— BEGIN TEXT PASSAGE —

The 1925 Pacific Coast Conference football season was the 11th season of college football played by the member schools of the Pacific Coast Conference (PCC) and was a part of the 1925 college football season. 

The 1925 Washington Huskies football team, led by head coach Enoch Bagshaw, won the conference championship with a 10–1–1 overall record (5–0 against PCC opponents). The Huskies were undefeated in the regular season but lost to national champion Alabama by a 20–19 score in the 1926 Rose Bowl. Washington's backfield star Wildcat Wilson was a consensus pick for the 1925 All-America team. Other key players included quarterback George Guttormsen and fullback Elmer Tesreau. The Huskies led the PCC in scoring with an average of 40.0 points per game.

The 1925 Stanford football team, led by head coach Pop Warner, finished in second place with a 7–2 overall record (4–1 against PCC opponents).  Stanford's fullback Ernie Nevers was a consensus first-team All-American. Other key players included end Ted Shipkey and guard Fred H. Swan.

The 1925 USC Trojans football team, led by first-year head coach Howard Jones, tied for third place with an 11–2 overall record (3–2 against PCC opponents). The Trojans led the PCC in scoring defense, allowing only an average of only 4.2 points per game. Key players for USC included quarterback Morley Drury, guard Brice Taylor, center Jeff Cravath, and end Hobbs Adams.

The 1925 Oregon Agricultural Aggies football team, led by head coach, Paul J. Schissler, tied with USC for third place.  The Aggies compiled a 7–2 overall record (3–2 against PCC opponents). Key players included halfback Wes Schulmerich and tackles Lewis "Hip" Dickerson and Jim Dixon.

Season overview

Results and team statistics

Key
PPG = Average of points scored per game
PAG = Average of points allowed per game

Regular season

September 26
On September 26, four PCC teams opened their seasons with five non-conference games. USC played a double-header.  The five games resulted in four victories and one loss. The loss was sustained by Stanford against San Francisco's strong Olympic Club team.

October 2-3
Over the weekend of October 2-3, the nine PCC teams played nine games, with Washington hosting a double-header.  Only one intra-conference game was played. In eight non-conference games, the PCC compiled a record of seven wins, no losses, and one tie. The tie game was played between Oregon and the Multnomah Athletic Club of Portland.

October 9-10
Over the weekend of October 9-10, the PCC teams played two intra-conference games and four non-conference games. Washington State did not play a game. The non-conference games resulted in three wins and one loss. The loss was sustained by California against the same Olympic Club team that defeated Stanford two weeks earlier.

October 17
On October 17, the PCC teams played two intra-conference games and five non-conference games. The non-conference games resulted in three wins, no losses, and two ties. Washington and Nebraska played to a 6–6 tie, the only blemish on Washington's undefeated regular season. Stanford established itself in second place with a road victory over USC. California and Saint Mary's also played to a 6–6 tie.

— END TEXT PASSAGE —

§ **WRITTEN EXERCISE A**
In the season summary, reproduce the passage starting at "The 1925 Washington" and ending at "Fred H. Swan.", swapping "Huskies" for "Washington".
§ **WRITTEN EXERCISE B**
Put the rows below, starting at the beginning of the rows and ending at the line that contains "[x=303, y=73]", into a numbered list, skipping blank lines and leaving out the pictures.

— BEGIN RECORD LIST —

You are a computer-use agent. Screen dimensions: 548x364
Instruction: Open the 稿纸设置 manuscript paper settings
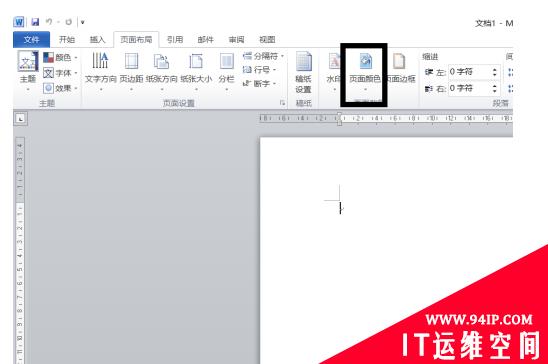[x=303, y=73]
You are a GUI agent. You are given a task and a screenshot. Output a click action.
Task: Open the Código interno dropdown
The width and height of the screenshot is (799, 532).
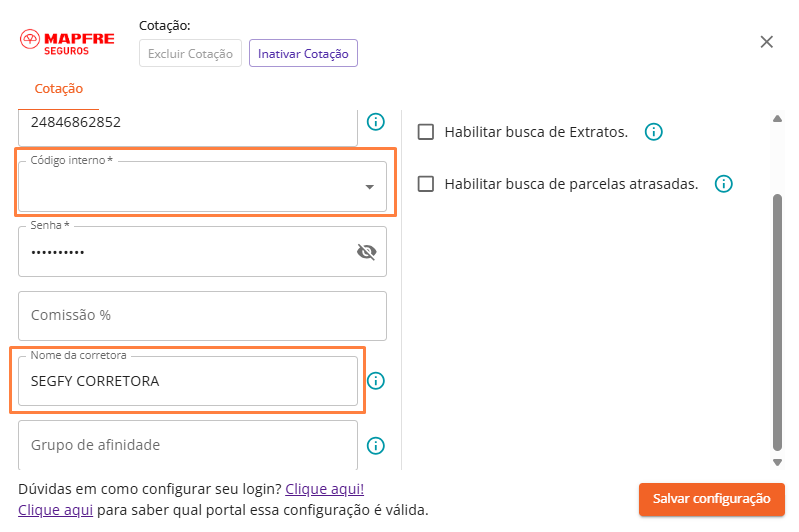tap(202, 187)
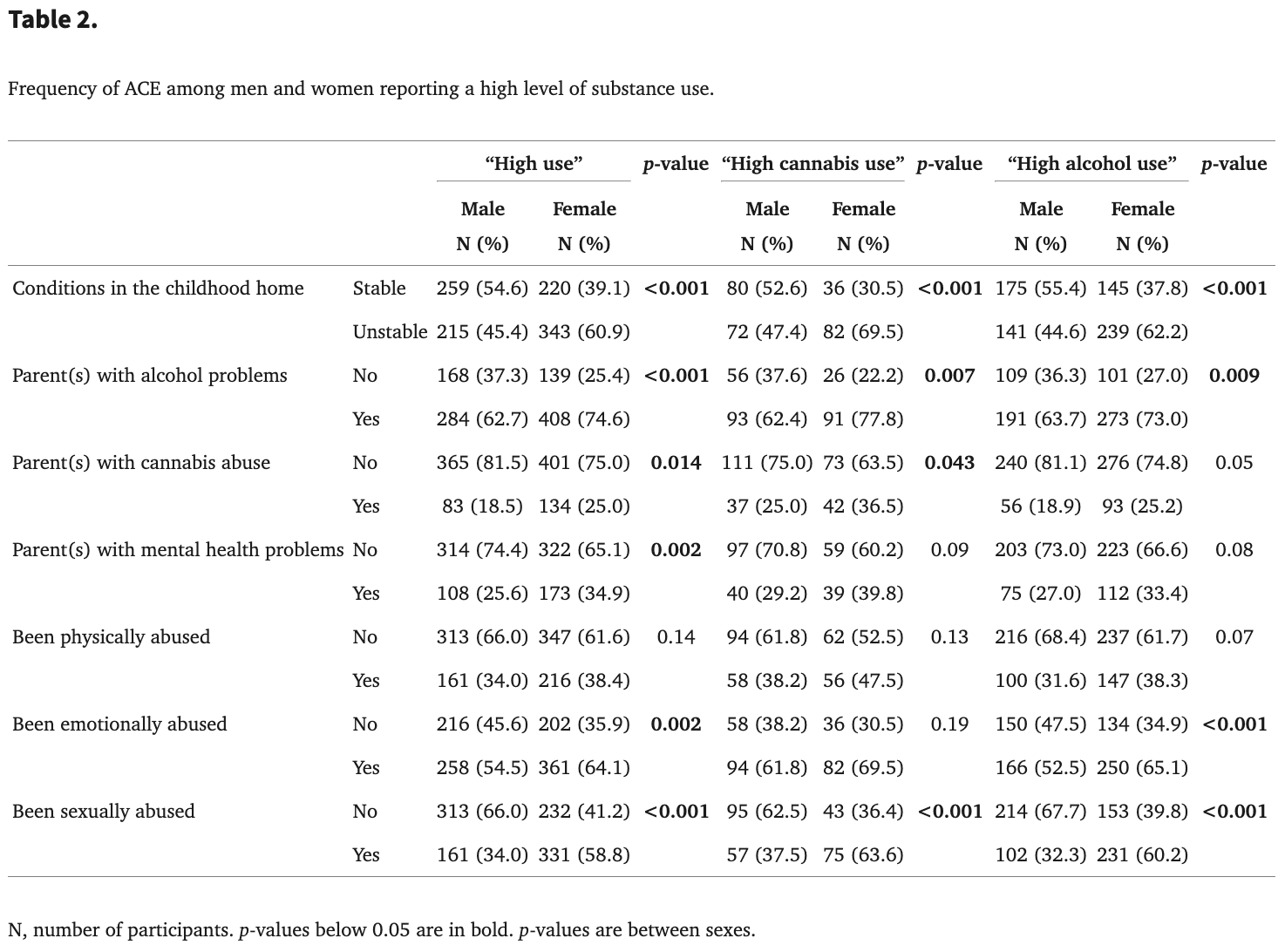Click the "Stable" sub-row label

click(x=379, y=288)
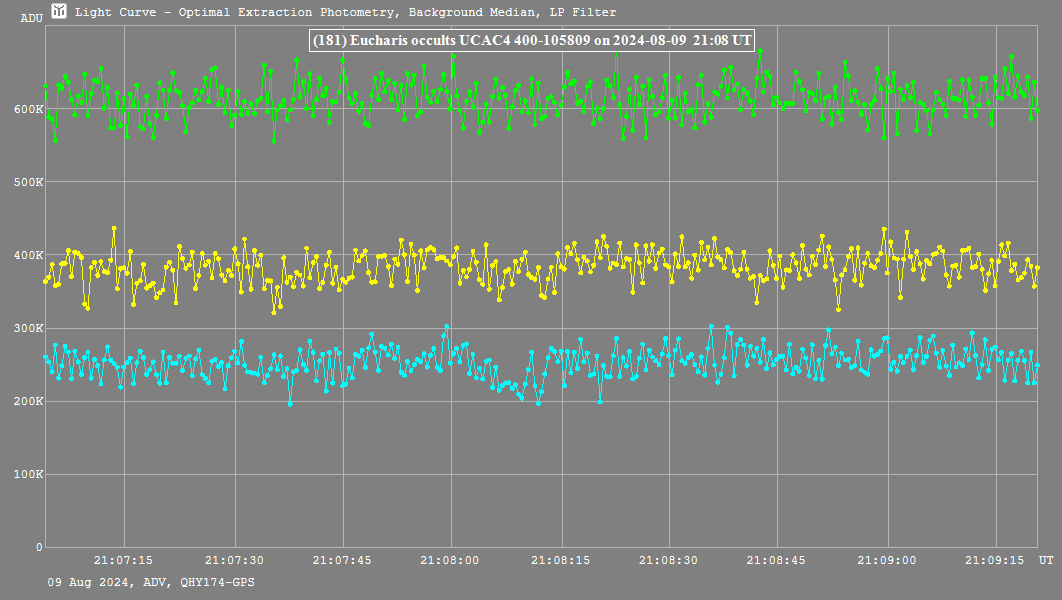Select the 21:08:15 time axis label

560,561
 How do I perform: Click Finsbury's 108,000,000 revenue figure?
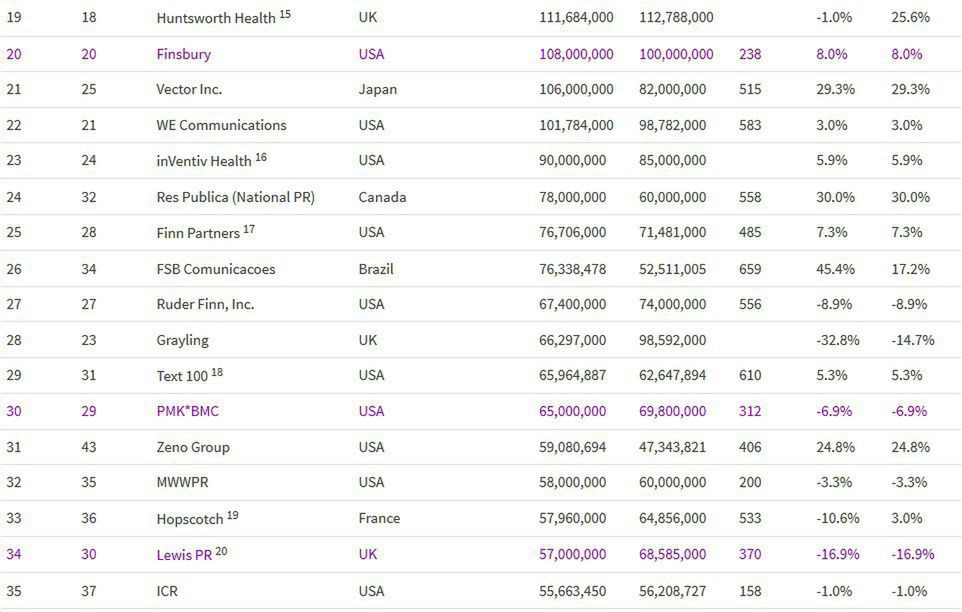[x=576, y=54]
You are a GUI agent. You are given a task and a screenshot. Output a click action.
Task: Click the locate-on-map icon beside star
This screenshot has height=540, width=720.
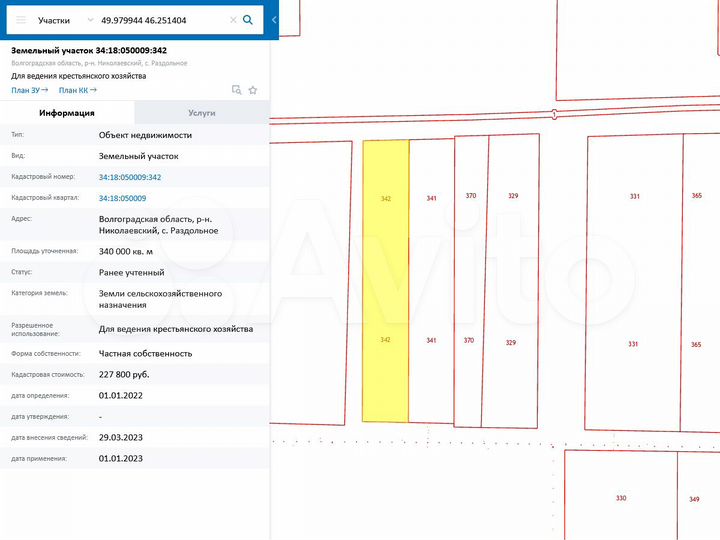[x=237, y=90]
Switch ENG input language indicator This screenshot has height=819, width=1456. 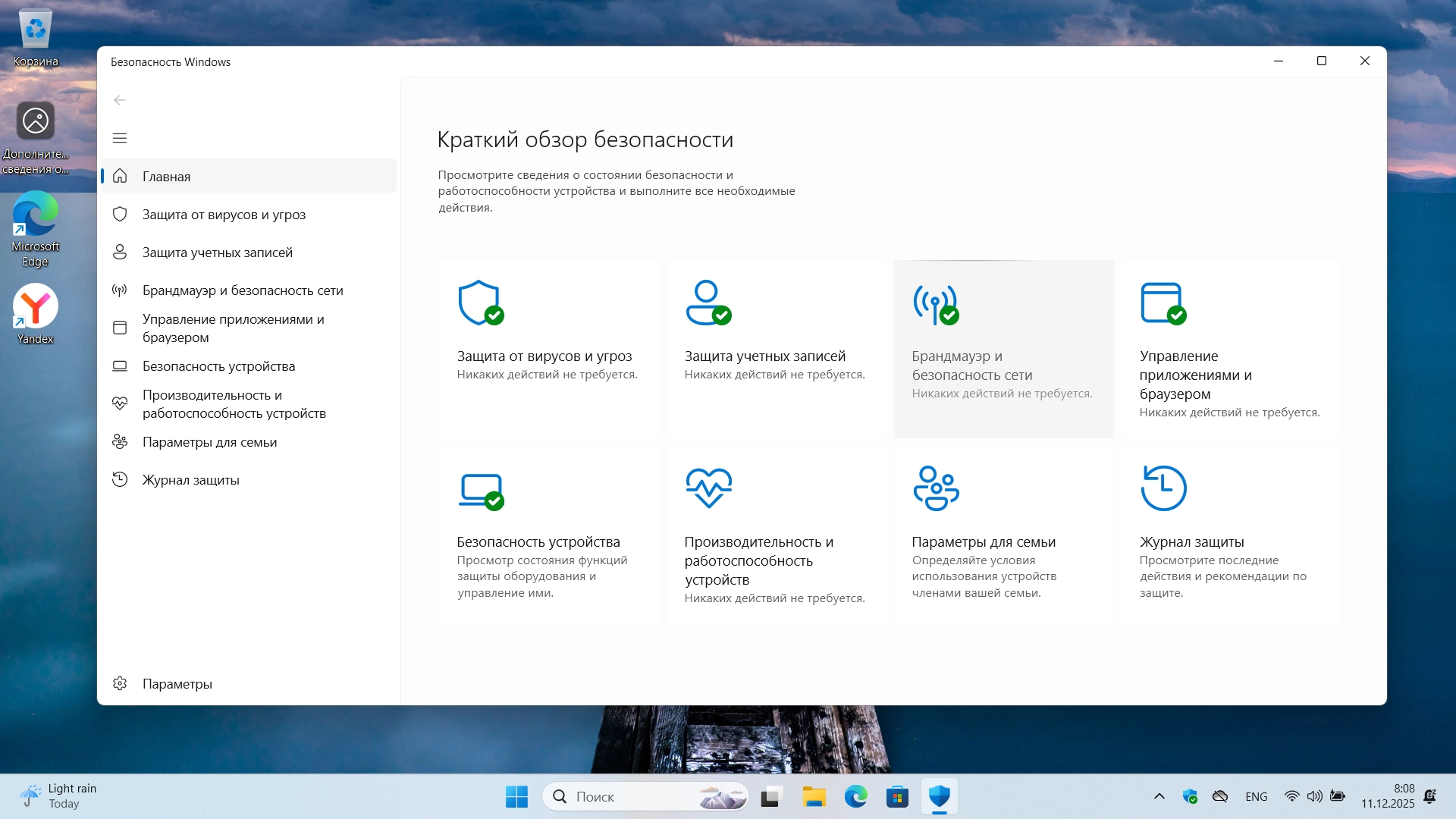point(1256,797)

— END RECORD LIST —

§ **FULL OUTPUT A**
The 1925 Washington Washington football team, led by head coach Enoch Bagshaw, won the conference championship with a 10–1–1 overall record (5–0 against PCC opponents). The Washington were undefeated in the regular season but lost to national champion Alabama by a 20–19 score in the 1926 Rose Bowl. Washington's backfield star Wildcat Wilson was a consensus pick for the 1925 All-America team. Other key players included quarterback George Guttormsen and fullback Elmer Tesreau. The Washington led the PCC in scoring with an average of 40.0 points per game.

The 1925 Stanford football team, led by head coach Pop Warner, finished in second place with a 7–2 overall record (4–1 against PCC opponents).  Stanford's fullback Ernie Nevers was a consensus first-team All-American. Other key players included end Ted Shipkey and guard Fred H. Swan.

§ **FULL OUTPUT B**
1. You are a computer-use agent. Screen dimensions: 548x364
2. Instruction: Open the 稿纸设置 manuscript paper settings
3. [x=303, y=73]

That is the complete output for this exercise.